== Problem description ==
Please lay out all the rows below as a Markdown table with two columns, Row for its number and Line for its text, leaving out any blank lines.

== Materials provided ==
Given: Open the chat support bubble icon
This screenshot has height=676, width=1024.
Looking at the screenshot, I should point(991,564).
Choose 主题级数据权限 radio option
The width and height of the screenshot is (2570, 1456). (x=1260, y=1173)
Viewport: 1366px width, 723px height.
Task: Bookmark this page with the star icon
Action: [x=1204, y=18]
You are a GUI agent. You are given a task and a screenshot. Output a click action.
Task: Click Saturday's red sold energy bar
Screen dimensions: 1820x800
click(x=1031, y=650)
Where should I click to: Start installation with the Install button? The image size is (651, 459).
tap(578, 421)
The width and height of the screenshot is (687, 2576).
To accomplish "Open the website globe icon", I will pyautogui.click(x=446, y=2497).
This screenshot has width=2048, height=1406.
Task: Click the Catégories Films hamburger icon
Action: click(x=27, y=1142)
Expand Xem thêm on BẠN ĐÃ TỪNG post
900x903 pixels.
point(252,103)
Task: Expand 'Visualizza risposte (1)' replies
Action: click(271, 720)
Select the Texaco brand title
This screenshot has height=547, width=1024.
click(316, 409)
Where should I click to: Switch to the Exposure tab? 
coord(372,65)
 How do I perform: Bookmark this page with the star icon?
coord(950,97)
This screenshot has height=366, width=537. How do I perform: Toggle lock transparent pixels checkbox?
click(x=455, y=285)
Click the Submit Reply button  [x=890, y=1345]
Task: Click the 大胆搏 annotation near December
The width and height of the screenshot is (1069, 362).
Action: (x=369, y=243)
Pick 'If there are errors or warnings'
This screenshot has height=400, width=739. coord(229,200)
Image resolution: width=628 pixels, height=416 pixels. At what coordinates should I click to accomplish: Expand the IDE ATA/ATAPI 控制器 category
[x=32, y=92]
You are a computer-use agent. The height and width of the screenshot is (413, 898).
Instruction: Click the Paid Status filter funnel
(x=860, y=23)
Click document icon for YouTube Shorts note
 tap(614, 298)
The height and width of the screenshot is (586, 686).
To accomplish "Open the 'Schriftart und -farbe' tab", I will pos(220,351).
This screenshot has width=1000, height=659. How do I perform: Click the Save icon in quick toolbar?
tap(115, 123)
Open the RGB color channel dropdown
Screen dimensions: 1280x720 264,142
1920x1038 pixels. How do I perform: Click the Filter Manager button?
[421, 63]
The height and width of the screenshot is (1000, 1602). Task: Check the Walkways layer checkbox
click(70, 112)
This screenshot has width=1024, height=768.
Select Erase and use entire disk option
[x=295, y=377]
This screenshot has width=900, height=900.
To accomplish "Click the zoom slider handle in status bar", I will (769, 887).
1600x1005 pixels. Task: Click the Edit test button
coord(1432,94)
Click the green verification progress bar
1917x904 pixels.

== Response to the exercise ==
| Row | Line |
|---|---|
| 1 | Given: Open the chat support bubble icon |
| 2 | This screenshot has height=676, width=1024. |
| 3 | Looking at the screenshot, I should point(991,564). |
| 4 | Choose 主题级数据权限 radio option |
| 5 | The width and height of the screenshot is (2570, 1456). (x=1260, y=1173) |
| 6 | Viewport: 1366px width, 723px height. |
| 7 | Task: Bookmark this page with the star icon |
| 8 | Action: [x=1204, y=18] |
| 9 | You are a GUI agent. You are given a task and a screenshot. Output a click action. |
| 10 | Task: Click Saturday's red sold energy bar |
| 11 | Screen dimensions: 1820x800 |
| 12 | click(x=1031, y=650) |
| 13 | Where should I click to: Start installation with the Install button? The image size is (651, 459). |
| 14 | tap(578, 421) |
| 15 | The width and height of the screenshot is (687, 2576). |
| 16 | To accomplish "Open the website globe icon", I will pyautogui.click(x=446, y=2497). |
| 17 | This screenshot has width=2048, height=1406. |
| 18 | Task: Click the Catégories Films hamburger icon |
| 19 | Action: click(x=27, y=1142) |
| 20 | Expand Xem thêm on BẠN ĐÃ TỪNG post |
| 21 | 900x903 pixels. |
| 22 | point(252,103) |
| 23 | Task: Expand 'Visualizza risposte (1)' replies |
| 24 | Action: click(271, 720) |
| 25 | Select the Texaco brand title |
| 26 | This screenshot has height=547, width=1024. |
| 27 | click(316, 409) |
| 28 | Where should I click to: Switch to the Exposure tab?  |
| 29 | coord(372,65) |
| 30 |  How do I perform: Bookmark this page with the star icon? |
| 31 | coord(950,97) |
| 32 | This screenshot has height=366, width=537. How do I perform: Toggle lock transparent pixels checkbox? |
| 33 | click(x=455, y=285) |
| 34 | Click the Submit Reply button  [x=890, y=1345] |
| 35 | Task: Click the 大胆搏 annotation near December |
| 36 | The width and height of the screenshot is (1069, 362). |
| 37 | Action: (x=369, y=243) |
| 38 | Pick 'If there are errors or warnings' |
| 39 | This screenshot has height=400, width=739. coord(229,200) |
| 40 | Image resolution: width=628 pixels, height=416 pixels. At what coordinates should I click to accomplish: Expand the IDE ATA/ATAPI 控制器 category |
| 41 | [x=32, y=92] |
| 42 | You are a computer-use agent. The height and width of the screenshot is (413, 898). |
| 43 | Instruction: Click the Paid Status filter funnel |
| 44 | (x=860, y=23) |
| 45 | Click document icon for YouTube Shorts note |
| 46 |  tap(614, 298) |
| 47 | The height and width of the screenshot is (586, 686). |
| 48 | To accomplish "Open the 'Schriftart und -farbe' tab", I will pos(220,351). |
| 49 | This screenshot has width=1000, height=659. How do I perform: Click the Save icon in quick toolbar? |
| 50 | tap(115, 123) |
| 51 | Open the RGB color channel dropdown |
| 52 | Screen dimensions: 1280x720 264,142 |
| 53 | 1920x1038 pixels. How do I perform: Click the Filter Manager button? |
| 54 | [421, 63] |
| 55 | The height and width of the screenshot is (1000, 1602). Task: Check the Walkways layer checkbox |
| 56 | click(70, 112) |
| 57 | This screenshot has width=1024, height=768. |
| 58 | Select Erase and use entire disk option |
| 59 | [x=295, y=377] |
| 60 | This screenshot has width=900, height=900. |
| 61 | To accomplish "Click the zoom slider handle in status bar", I will (769, 887). |
| 62 | 1600x1005 pixels. Task: Click the Edit test button |
| 63 | coord(1432,94) |
| 64 | Click the green verification progress bar |
| 65 | 1917x904 pixels. |